* BEGIN *
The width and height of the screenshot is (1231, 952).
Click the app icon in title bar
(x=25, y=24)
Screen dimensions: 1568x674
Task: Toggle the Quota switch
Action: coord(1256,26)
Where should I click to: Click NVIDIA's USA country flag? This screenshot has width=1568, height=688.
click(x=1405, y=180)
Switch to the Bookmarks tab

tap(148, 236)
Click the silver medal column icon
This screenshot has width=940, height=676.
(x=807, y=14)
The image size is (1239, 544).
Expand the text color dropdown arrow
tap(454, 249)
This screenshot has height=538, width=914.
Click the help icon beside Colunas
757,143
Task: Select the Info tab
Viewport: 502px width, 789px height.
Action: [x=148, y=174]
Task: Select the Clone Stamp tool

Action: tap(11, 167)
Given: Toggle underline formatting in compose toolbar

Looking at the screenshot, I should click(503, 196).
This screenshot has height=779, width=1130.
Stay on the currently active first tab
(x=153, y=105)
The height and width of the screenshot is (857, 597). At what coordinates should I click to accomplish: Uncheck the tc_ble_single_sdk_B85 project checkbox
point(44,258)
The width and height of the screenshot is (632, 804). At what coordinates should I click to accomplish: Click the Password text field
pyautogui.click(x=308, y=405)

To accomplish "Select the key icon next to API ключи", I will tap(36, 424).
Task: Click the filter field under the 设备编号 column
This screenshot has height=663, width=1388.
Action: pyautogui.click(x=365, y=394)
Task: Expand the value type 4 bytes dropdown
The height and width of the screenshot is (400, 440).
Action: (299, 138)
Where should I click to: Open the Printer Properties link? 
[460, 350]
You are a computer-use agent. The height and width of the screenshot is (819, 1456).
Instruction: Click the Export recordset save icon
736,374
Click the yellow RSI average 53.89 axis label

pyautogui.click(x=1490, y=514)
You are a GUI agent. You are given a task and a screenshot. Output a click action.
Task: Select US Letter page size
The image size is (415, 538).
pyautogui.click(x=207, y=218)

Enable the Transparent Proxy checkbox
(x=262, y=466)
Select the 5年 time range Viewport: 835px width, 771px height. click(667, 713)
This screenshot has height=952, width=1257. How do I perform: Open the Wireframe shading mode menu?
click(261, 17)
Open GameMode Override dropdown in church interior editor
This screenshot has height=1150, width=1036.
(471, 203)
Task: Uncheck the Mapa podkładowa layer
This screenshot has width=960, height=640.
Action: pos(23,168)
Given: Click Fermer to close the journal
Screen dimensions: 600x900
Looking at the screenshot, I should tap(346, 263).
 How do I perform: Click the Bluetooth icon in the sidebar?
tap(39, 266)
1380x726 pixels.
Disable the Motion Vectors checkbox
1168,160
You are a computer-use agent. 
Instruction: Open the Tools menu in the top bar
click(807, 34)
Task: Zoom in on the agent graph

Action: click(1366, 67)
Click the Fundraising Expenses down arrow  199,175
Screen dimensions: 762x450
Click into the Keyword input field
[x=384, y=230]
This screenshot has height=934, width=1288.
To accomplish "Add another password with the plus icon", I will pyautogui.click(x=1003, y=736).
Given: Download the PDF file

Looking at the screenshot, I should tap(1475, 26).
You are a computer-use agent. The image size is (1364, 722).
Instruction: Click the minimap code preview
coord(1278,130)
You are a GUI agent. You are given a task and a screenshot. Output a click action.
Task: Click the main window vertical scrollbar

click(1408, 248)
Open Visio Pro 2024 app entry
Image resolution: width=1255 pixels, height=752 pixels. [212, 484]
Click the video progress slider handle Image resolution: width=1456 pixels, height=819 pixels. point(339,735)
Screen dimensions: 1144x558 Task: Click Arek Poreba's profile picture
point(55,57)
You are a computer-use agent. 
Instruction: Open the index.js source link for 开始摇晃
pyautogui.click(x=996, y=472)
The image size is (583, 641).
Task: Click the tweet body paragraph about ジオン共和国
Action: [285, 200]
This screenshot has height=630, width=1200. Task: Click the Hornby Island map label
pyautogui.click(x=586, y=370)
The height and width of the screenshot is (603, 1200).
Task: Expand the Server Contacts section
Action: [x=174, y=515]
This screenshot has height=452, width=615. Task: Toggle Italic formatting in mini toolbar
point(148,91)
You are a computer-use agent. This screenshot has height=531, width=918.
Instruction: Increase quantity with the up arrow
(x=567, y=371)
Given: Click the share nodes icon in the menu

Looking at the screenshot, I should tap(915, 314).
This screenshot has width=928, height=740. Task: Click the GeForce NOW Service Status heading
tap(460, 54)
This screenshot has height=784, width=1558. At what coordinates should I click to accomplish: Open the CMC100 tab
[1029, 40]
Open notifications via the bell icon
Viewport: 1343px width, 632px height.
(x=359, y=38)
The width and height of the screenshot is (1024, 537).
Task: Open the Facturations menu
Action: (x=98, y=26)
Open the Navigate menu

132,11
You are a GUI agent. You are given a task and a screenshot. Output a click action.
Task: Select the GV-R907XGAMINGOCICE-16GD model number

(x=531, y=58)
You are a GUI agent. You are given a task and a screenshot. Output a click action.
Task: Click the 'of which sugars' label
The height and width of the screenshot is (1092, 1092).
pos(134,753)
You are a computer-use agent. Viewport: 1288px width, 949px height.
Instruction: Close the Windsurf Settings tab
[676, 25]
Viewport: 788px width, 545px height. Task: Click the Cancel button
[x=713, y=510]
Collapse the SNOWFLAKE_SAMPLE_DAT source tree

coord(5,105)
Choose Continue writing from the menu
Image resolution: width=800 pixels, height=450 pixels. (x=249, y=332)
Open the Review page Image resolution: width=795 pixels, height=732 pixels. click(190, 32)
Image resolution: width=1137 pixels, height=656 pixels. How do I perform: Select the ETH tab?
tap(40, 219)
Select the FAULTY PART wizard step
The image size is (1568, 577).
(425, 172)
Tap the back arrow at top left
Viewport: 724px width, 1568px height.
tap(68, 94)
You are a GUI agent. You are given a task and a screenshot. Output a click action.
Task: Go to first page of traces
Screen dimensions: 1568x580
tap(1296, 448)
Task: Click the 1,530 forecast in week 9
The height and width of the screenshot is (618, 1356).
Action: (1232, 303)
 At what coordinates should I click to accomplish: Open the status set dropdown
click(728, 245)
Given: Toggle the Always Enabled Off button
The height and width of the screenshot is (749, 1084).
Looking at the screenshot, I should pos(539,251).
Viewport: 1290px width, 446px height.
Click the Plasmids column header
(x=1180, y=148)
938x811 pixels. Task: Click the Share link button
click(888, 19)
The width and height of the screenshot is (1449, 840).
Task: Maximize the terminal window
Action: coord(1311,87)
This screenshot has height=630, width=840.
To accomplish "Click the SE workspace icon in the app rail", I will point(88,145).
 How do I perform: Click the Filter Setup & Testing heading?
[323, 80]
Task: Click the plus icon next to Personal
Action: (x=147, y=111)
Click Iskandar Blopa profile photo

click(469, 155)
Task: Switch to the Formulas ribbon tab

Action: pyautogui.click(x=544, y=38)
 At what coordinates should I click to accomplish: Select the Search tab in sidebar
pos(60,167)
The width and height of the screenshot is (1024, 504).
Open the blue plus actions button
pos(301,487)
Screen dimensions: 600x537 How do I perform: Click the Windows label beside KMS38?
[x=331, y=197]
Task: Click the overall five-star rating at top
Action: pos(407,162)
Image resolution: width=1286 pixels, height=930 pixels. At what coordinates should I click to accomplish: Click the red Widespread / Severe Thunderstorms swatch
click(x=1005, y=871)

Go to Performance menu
* END *
**Task requirements**
Could you pull out the rows starting with the line that contains "This screenshot has height=952, width=1257." and going on through the line that contains "will pyautogui.click(x=1003, y=736).", both of those lines included, and reproduce them verbatim?

**Task answer**
This screenshot has height=952, width=1257. How do I perform: Open the Wireframe shading mode menu?
click(261, 17)
Open GameMode Override dropdown in church interior editor
This screenshot has height=1150, width=1036.
(471, 203)
Task: Uncheck the Mapa podkładowa layer
This screenshot has width=960, height=640.
Action: pos(23,168)
Given: Click Fermer to close the journal
Screen dimensions: 600x900
Looking at the screenshot, I should tap(346, 263).
 How do I perform: Click the Bluetooth icon in the sidebar?
tap(39, 266)
1380x726 pixels.
Disable the Motion Vectors checkbox
1168,160
You are a computer-use agent. 
Instruction: Open the Tools menu in the top bar
click(807, 34)
Task: Zoom in on the agent graph

Action: click(1366, 67)
Click the Fundraising Expenses down arrow  199,175
Screen dimensions: 762x450
Click into the Keyword input field
[x=384, y=230]
This screenshot has height=934, width=1288.
To accomplish "Add another password with the plus icon", I will pyautogui.click(x=1003, y=736).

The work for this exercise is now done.